El vigésimo séptimo libro

En literatura, cuanto más adule el escritor al lector con su pelo sucio, hirsuto, graso, aburrido y a raya, más querrá este leerlo, correrá a comprarlo por miles de ejemplares y lo repasará como un talismán de mediocridad fraternal. Houellebecq mismo me lo había explicado una vez:

-Si quieres tener lectores, ¡ponte a su nivel! Haz de ti un personaje tan plano, borroso, mediocre, feo y vergonzoso como ellos. Ese es el secreto, Marc-Édouard. Quieres elevar demasiado al lector sobre la tierra, transportarlo al cielo de tu loco amor por la vida y por los hombres. Eso les acompleja. Eso les humilla y por tanto te evitan, te rechazan, y acaban por despreciarte y odiarte.

Michel tenía razón. Un best seller siempre tiene razón.
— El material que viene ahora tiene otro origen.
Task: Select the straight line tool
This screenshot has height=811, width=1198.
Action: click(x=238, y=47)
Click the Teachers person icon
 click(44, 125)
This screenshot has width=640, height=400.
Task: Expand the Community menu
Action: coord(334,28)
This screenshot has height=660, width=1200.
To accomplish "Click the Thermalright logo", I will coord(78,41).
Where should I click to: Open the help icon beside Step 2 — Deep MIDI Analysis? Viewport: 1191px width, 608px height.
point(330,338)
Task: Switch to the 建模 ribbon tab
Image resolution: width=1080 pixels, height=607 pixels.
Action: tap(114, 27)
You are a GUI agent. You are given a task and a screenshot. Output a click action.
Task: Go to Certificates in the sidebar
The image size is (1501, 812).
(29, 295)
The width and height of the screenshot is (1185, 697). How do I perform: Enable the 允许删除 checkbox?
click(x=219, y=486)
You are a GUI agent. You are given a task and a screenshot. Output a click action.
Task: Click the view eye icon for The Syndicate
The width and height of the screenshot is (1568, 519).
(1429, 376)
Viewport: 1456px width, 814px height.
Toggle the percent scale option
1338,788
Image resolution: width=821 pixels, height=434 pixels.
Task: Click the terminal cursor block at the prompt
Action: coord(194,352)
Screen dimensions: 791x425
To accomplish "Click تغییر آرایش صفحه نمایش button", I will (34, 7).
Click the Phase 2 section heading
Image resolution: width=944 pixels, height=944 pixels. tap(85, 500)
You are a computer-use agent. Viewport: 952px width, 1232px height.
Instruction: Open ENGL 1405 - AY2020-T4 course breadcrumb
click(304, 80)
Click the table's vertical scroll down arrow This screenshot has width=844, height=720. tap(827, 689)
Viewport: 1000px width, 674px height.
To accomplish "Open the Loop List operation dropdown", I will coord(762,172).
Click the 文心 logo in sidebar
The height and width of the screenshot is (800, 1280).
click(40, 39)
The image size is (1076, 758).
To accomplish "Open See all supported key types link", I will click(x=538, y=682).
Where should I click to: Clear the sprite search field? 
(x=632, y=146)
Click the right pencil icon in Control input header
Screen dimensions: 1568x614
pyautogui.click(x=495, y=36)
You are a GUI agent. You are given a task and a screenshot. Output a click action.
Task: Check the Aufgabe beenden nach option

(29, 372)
Decir que vivíamos en el 103, calle de la Convención, Michel y yo… Cada uno en un piso, frente a frente. ¡Teníamos la misma dirección! Ha cambiado de nombre desde entonces. Si viviera todavía allí, Houllebecq viviría en “14, calle Oscar-Roty”. No se sabe apenas quién era Oscar Roty… En las monedas de un franco fue él quien grabó al sembrador con gesto elegante, vestido con traje de baile en los campos con el sol ocultándose. Si uno se acerca la moneda a los ojos, puede verse su firma: O. Roty. Guardo una de recuerdo. Es sin dudarlo con una moneda de Oscar Roty que el Destino ha jugado nuestra suerte: “cruz, es Michel quien tendrá éxito. Cara, es Marc-Édouard…” Nada ha cambiado aquí, Michel. El patio sigue siendo triste y gris, a veces beige. Con un poco más de vegetación y unas cuantas palomas menos. Desde mi casa miro tu ventana. Tu ex-ventana. Yo vivo en la primera planta, tú lo hacías en la quinta. Ya entonces me sobrepasabas. Una pareja ocupó tu apartamento, una pareja como esas que sueles detestar en tus libros. El balcón está vacío y la luz se apaga temprano, no como en tu época. Acuérdate, Michel, que eras el último en apagar la lámpara antes de dormir… ¿Cómo habría podido yo imaginar que todo lo que escribiera (miles de páginas) no serviría para nada y que tú, por la tarde, volviendo a casa, reflexionarías sobre una o dos frases para anotarlas el fin de semana siguiente, y que eso bastaría para hacer de ti “el mayor escritor contemporáneo”?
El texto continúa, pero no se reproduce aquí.